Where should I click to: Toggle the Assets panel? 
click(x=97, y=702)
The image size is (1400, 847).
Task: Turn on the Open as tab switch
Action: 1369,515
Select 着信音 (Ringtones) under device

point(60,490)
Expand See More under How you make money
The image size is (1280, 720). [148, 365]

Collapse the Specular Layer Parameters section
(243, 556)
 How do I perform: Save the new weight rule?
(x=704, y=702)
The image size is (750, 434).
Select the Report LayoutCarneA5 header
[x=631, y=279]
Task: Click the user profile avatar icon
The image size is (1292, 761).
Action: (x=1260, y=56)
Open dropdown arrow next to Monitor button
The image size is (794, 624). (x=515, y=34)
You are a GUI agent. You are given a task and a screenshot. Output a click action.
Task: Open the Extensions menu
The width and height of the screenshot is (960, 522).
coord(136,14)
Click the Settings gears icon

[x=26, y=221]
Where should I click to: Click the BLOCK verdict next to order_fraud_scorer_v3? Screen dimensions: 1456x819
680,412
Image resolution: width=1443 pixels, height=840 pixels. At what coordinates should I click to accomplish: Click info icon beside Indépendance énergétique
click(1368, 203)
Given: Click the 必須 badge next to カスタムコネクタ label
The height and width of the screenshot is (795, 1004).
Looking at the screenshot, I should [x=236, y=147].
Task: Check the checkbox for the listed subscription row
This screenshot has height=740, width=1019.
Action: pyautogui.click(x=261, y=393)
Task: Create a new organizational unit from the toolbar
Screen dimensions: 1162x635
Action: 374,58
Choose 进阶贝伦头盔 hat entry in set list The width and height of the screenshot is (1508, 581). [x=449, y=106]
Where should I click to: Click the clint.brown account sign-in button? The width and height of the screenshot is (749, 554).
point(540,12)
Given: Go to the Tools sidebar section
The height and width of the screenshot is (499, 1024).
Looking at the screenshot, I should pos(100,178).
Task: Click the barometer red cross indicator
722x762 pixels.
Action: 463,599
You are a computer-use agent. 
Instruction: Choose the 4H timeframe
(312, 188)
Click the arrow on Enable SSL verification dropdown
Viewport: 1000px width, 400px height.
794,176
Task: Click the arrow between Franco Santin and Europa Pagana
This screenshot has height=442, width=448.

◆ ◆ ◆ ◆

Working from the material above, tally how many lines hold the string "agent". The number is all that is needed.

COMPLETED TASK: 2